Your answer must be an exact transcription of the lines from the line with "Task: Click the Streak panel heading" through the final line of the data.

* DATA FOR ANALYSIS *
****
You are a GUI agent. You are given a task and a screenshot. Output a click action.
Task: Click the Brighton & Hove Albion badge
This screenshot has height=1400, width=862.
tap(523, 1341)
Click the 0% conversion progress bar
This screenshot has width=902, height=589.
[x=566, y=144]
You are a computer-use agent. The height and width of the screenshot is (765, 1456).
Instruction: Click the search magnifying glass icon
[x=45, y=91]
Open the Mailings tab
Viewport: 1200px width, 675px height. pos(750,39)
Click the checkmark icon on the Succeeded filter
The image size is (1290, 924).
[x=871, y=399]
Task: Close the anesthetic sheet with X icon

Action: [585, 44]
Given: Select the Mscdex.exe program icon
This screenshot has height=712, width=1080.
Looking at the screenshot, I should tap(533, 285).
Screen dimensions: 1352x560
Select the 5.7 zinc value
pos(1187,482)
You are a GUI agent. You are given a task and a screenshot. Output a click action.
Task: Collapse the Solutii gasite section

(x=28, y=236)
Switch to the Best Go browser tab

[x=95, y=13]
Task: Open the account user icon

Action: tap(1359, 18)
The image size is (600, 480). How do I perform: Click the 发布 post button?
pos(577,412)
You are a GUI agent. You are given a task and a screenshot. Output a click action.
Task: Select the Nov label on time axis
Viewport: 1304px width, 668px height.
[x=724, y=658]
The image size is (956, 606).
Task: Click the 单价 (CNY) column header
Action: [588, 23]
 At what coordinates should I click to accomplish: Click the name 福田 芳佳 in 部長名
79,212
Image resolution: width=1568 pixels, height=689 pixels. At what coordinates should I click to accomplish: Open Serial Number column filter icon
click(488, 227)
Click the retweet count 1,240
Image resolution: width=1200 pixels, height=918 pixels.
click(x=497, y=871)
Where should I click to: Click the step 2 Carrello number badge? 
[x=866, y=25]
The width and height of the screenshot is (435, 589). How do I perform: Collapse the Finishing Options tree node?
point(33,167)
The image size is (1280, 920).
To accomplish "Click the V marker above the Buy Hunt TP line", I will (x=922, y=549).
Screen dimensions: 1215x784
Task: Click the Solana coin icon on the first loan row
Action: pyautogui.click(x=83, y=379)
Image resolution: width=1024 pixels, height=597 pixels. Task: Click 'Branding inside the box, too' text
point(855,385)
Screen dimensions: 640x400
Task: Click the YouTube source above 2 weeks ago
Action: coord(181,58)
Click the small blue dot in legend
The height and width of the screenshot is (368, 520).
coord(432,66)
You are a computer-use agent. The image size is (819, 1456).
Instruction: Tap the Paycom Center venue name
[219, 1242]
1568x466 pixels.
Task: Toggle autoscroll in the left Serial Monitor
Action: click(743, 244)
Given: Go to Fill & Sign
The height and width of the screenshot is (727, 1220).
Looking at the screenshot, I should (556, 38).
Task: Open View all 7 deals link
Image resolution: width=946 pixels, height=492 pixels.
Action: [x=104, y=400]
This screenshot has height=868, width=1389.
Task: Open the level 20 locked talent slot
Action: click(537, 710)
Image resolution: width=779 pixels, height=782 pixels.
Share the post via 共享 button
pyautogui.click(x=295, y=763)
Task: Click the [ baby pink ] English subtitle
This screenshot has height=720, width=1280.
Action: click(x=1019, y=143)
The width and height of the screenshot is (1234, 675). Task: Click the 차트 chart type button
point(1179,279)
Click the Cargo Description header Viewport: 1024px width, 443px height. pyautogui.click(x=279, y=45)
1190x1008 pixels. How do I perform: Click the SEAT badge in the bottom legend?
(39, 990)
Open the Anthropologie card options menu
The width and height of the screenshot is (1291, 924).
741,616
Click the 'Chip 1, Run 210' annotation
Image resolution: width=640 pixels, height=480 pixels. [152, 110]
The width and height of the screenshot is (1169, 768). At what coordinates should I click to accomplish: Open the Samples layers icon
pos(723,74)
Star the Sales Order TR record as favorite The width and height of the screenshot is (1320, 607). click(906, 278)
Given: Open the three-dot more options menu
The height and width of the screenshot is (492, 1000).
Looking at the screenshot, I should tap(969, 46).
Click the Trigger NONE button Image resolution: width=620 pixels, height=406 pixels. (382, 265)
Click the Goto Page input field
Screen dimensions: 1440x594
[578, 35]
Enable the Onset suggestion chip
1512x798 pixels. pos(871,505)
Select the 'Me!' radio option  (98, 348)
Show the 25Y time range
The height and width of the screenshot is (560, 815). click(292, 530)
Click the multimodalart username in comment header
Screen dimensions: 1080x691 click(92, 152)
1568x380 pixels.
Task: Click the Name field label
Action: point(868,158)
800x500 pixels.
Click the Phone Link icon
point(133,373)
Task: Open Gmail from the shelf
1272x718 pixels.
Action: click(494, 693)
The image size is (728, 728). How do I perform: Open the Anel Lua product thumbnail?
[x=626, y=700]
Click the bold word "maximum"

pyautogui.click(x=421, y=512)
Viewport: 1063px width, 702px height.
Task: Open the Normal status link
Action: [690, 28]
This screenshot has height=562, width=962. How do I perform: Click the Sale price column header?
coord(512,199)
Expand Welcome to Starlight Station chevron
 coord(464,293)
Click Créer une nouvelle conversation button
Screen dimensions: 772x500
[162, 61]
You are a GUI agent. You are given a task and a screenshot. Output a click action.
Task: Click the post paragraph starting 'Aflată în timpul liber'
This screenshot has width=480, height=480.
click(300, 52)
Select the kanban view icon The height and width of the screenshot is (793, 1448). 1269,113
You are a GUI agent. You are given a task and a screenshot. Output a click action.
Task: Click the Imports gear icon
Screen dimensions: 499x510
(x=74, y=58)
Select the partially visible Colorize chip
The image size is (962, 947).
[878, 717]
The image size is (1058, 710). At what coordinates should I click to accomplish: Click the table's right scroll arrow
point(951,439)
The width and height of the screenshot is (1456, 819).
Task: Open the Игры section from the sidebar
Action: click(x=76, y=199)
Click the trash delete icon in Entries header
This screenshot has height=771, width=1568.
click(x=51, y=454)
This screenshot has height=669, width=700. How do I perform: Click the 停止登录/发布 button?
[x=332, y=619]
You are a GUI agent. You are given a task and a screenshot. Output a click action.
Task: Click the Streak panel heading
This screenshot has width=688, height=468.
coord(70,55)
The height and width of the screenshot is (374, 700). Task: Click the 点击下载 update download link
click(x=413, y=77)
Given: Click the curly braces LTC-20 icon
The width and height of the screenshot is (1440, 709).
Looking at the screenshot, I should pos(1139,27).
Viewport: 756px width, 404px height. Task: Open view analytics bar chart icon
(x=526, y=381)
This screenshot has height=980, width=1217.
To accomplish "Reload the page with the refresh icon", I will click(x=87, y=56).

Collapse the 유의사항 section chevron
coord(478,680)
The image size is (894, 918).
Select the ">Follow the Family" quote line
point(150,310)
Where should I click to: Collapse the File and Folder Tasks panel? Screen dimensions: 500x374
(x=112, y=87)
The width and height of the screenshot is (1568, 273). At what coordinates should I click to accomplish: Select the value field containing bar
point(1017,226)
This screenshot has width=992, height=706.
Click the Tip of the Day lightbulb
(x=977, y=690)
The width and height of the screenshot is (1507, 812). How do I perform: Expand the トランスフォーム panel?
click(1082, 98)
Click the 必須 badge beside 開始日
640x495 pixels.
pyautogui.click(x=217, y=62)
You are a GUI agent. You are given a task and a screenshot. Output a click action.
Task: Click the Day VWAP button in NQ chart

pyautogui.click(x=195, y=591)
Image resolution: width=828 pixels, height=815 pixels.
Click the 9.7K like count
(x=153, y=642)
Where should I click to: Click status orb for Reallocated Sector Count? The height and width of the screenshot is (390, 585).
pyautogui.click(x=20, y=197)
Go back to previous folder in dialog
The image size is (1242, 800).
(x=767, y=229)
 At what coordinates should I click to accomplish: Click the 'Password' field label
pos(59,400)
****
* SOLUTION FOR THIS PROBLEM *
Task: Click the Streak panel heading
This screenshot has width=688, height=468.
coord(70,55)
The height and width of the screenshot is (374, 700). Task: Click the 点击下载 update download link
click(x=413, y=77)
Given: Click the curly braces LTC-20 icon
The width and height of the screenshot is (1440, 709).
Looking at the screenshot, I should pos(1139,27).
Viewport: 756px width, 404px height. Task: Open view analytics bar chart icon
(x=526, y=381)
This screenshot has height=980, width=1217.
To accomplish "Reload the page with the refresh icon", I will click(x=87, y=56).

Collapse the 유의사항 section chevron
coord(478,680)
The image size is (894, 918).
Select the ">Follow the Family" quote line
point(150,310)
Where should I click to: Collapse the File and Folder Tasks panel? Screen dimensions: 500x374
(x=112, y=87)
The width and height of the screenshot is (1568, 273). At what coordinates should I click to accomplish: Select the value field containing bar
point(1017,226)
This screenshot has width=992, height=706.
Click the Tip of the Day lightbulb
(x=977, y=690)
The width and height of the screenshot is (1507, 812). How do I perform: Expand the トランスフォーム panel?
click(1082, 98)
Click the 必須 badge beside 開始日
640x495 pixels.
pyautogui.click(x=217, y=62)
You are a GUI agent. You are given a task and a screenshot. Output a click action.
Task: Click the Day VWAP button in NQ chart

pyautogui.click(x=195, y=591)
Image resolution: width=828 pixels, height=815 pixels.
Click the 9.7K like count
(x=153, y=642)
Where should I click to: Click status orb for Reallocated Sector Count? The height and width of the screenshot is (390, 585).
pyautogui.click(x=20, y=197)
Go back to previous folder in dialog
The image size is (1242, 800).
(x=767, y=229)
 At what coordinates should I click to accomplish: Click the 'Password' field label
pos(59,400)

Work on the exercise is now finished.